That put the Americans in a big hole against a team that came into the semifinals having outscored its opponents 36-9 in seven games.
But the U.S. got back in the game in the eighth on a two-run double down the left-field line by Mark DeRosa off Takahiro Mahara, cutting the deficit to 6-4. Mahara avoided further damage by striking out pinch-hitter Evan Longoria and getting Roberts to ground back to the mound.
Japan tacked on three insurance runs in the bottom half off Joel Hanrahan and Scot Shields. The first scored on shortstop Derek Jeter's two-out throwing error. Ichiro Suzuki added an RBI single, and Nakajima had a run-scoring double that right fielder Adam Dunn appeared to lose in the lights.
Japan's fans chanted, waved red-and-white flags and pounded orange Thunder Stix during their country's big fourth inning.
Chants of "U-S-A! U-S-A!," which had quieted down for a while, fired back up in the eighth only to be silenced again. The Americans, who celebrated so vigorously after rallying to beat Puerto Rico for a semifinal berth, had no reason to party this time.
The announced crowd of 43,630 -- second-largest in WBC history and the most on U.S. soil -- was bundled in jackets and blankets as temperatures hovered in the 50s and wind whipped the palm trees in the outfield. There were large pockets of empty seats throughout the stadium.

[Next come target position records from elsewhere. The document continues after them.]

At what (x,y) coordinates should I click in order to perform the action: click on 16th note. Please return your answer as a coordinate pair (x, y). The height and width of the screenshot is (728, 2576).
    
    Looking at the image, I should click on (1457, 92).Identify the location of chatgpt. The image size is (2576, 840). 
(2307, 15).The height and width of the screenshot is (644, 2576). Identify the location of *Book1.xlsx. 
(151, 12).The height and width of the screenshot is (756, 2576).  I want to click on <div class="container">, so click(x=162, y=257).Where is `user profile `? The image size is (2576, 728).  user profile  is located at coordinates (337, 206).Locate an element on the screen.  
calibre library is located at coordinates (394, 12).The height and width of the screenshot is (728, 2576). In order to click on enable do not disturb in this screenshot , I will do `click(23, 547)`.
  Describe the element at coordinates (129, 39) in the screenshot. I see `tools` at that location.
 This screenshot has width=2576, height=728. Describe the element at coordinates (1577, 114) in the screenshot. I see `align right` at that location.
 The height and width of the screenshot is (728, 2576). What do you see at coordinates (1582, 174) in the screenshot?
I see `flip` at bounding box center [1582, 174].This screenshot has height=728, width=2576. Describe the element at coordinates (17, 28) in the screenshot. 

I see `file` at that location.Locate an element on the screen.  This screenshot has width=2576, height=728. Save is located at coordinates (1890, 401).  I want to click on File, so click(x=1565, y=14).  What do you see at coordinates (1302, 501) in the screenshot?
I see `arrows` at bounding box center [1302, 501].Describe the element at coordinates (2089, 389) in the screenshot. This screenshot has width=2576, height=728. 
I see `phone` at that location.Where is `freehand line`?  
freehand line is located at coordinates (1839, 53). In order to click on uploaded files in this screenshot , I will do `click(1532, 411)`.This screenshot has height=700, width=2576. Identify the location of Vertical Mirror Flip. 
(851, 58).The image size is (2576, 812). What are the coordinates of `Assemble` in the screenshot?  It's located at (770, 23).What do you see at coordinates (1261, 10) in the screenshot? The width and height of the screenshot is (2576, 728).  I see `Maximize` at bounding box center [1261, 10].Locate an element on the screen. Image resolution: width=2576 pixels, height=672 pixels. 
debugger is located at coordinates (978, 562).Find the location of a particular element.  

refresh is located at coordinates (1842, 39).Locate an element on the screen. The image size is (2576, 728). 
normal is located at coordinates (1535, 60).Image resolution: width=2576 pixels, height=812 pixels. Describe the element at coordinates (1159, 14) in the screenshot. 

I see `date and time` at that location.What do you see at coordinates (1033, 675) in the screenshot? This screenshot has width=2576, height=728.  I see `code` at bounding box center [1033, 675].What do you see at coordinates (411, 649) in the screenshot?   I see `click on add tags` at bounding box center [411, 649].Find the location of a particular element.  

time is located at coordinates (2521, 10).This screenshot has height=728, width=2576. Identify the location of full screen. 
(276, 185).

The Americans blew a scoring chance in the fifth. Jeter hit a one-out single and Jimmy Rollins walked. Matsuzaka then threw a called third strike past cleanup hitter David Wright before reliever Toshiya Sugiuchi struck out Dunn to end the threat.
Rollins went 4-for-4 with a walk and a two-out triple in the seventh. Masahiro Tanaka struck out Wright to end the inning.